Tema centrale “La Casa della Comunità per le politiche di integrazione e continuità assistenziale.
Il presidente regionale Federsanità Giovanni Iacono presente a Roma insieme ai rappresentanti del Ministero della Salute e per le Politiche sociali.
Si è concluso in questi giorni l’importante appuntamento – calendarizzato all’interno di Missione Italia 2023 in programma a Roma presso il centro congressi Le Nuvole – organizzato dagli organi nazionali di Federsanità e Anci in merito all’avvio della nuova Casa di Comunità per le politiche di integrazione e continuità assistenziale.
Assieme ad Alessio Nardini – direttore generale dell’Unità missione per il Pnrr e Paolo Onelli direttore generale per la programmazione sociale, in rappresentanza del Ministero della Salute, Tiziana Frittelli – Presidente nazionale di Federsanità Anci – a raccogliere l’invito in qualità di relatori della tavola rotonda anche il Presidente regionale Sicilia nonché vicario nazionale di Federsanità, Giovanni Iacono, ed il commissario straordinario dell’Asp 7 di Ragusa Fabrizio Russo.
Intorno al tavolo i Ministeri competenti, Salute e Politiche sociali, le Regioni, i Comuni e le Aziende sanitarie che hanno esplorato modalità di integrazione e di attivazione, cerando di diffondere le buone pratiche dei modelli già esistenti.
“A Ragusa deve essere prevista e realizzata la Casa di comunità – queste le parole di Giovanni Iacono nel corso del suo intervento – la città di Ragusa rientra nello standard che prevede almeno una Casa di Comunità, parliamo di strutture di riferimento in grado di saper dare risposte celeri ai bisogni di natura sanitaria e sociosanitaria per la popolazione di riferimento.
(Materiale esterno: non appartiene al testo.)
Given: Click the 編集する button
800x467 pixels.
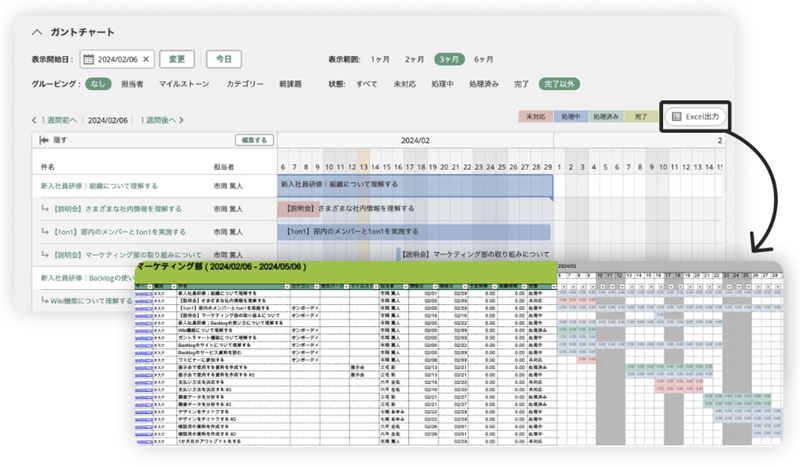Looking at the screenshot, I should tap(252, 141).
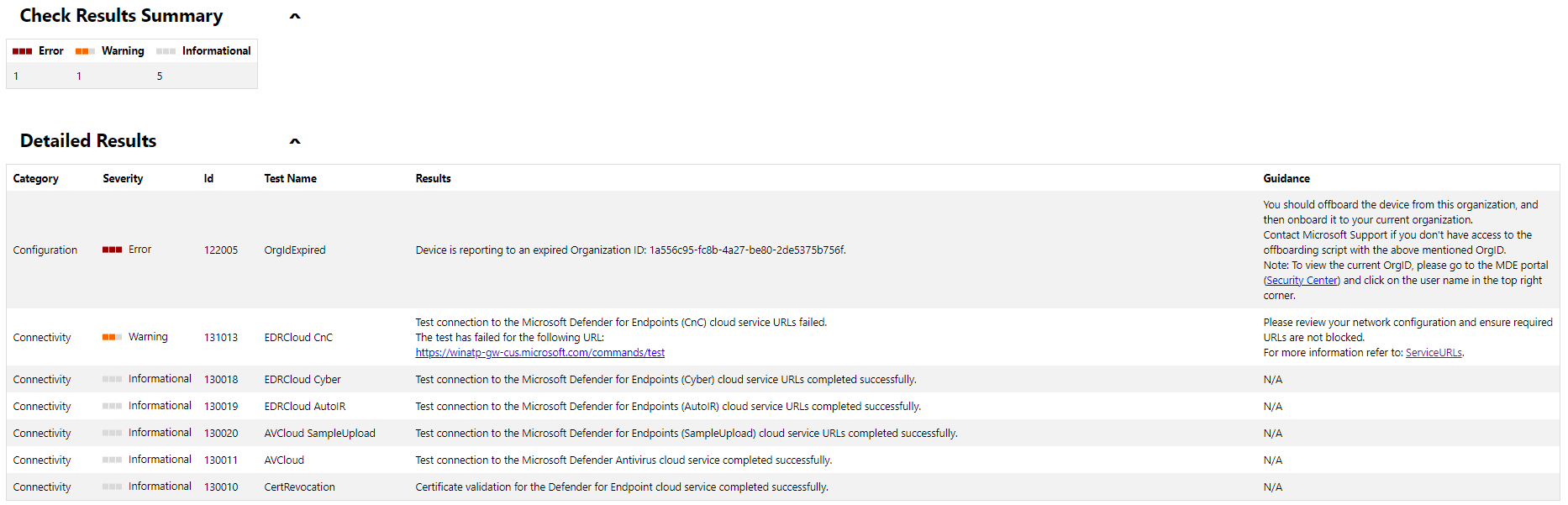Click the Check Results Summary heading
The height and width of the screenshot is (505, 1568).
click(121, 16)
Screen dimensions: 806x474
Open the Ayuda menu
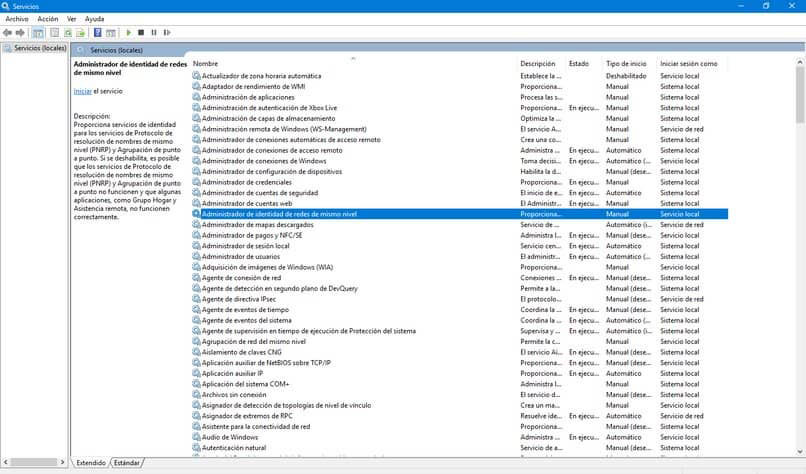(94, 19)
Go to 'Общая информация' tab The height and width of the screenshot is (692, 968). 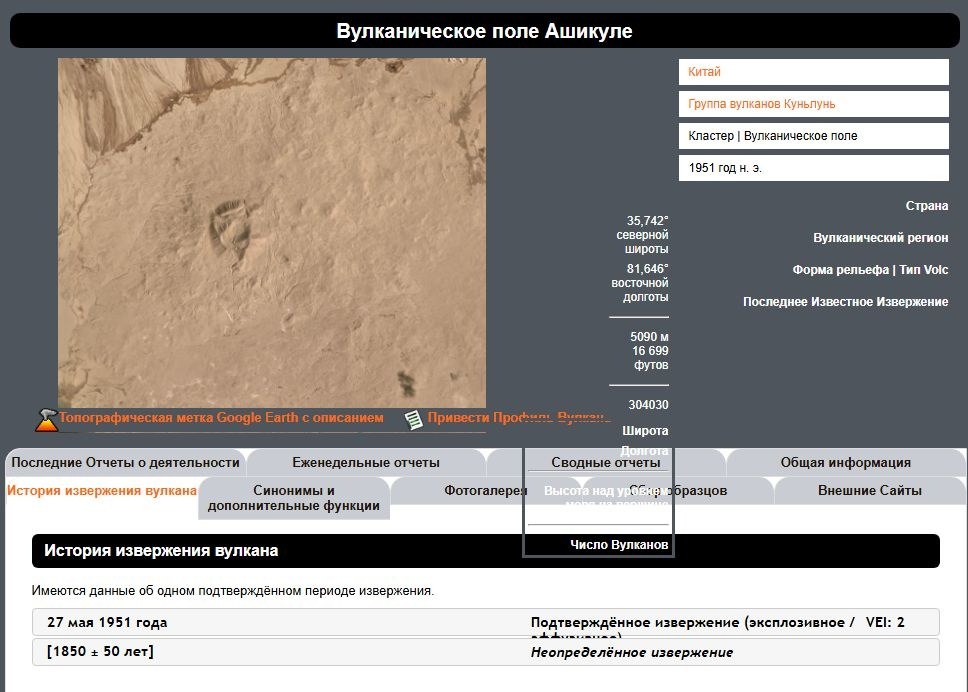pyautogui.click(x=845, y=463)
Una vera e propria sfida per l’integrazione.
In questi ultimi anni è stato positivo il modello organizzativo messo in piedi dall’Asp 7, che, sebbene in fase ancora sperimentale, è ampiamente basato sulla digitalizzazione del percorso di presa in carico. Il modello – ha aggiunto Iacono – è in corso di sperimentazione grazie ad un “accordo di programma” con i Comuni della provincia su piattaforma “connected Care”. Tutto deve servire per rendere efficaci i servizi sanitari, in grado di tutelare la salute dell’intera popolazione in chiave preventiva e oltre quei pazienti che richiedono esclusivamente una prestazione sanitaria”.
Il Commissario straordinario Asp 7 di Ragusa Fabrizio Russo ha evidenziato come tale modello organizzativo abbia permesso di sperimentare ed implementare la “cartella socio sanitaria informatizzata” dei pazienti, giungendo a un punto unico di accesso con la connessione dei vari sistemi informativi verticali in una rete unica di progetti di innovazione fra di loro correlati.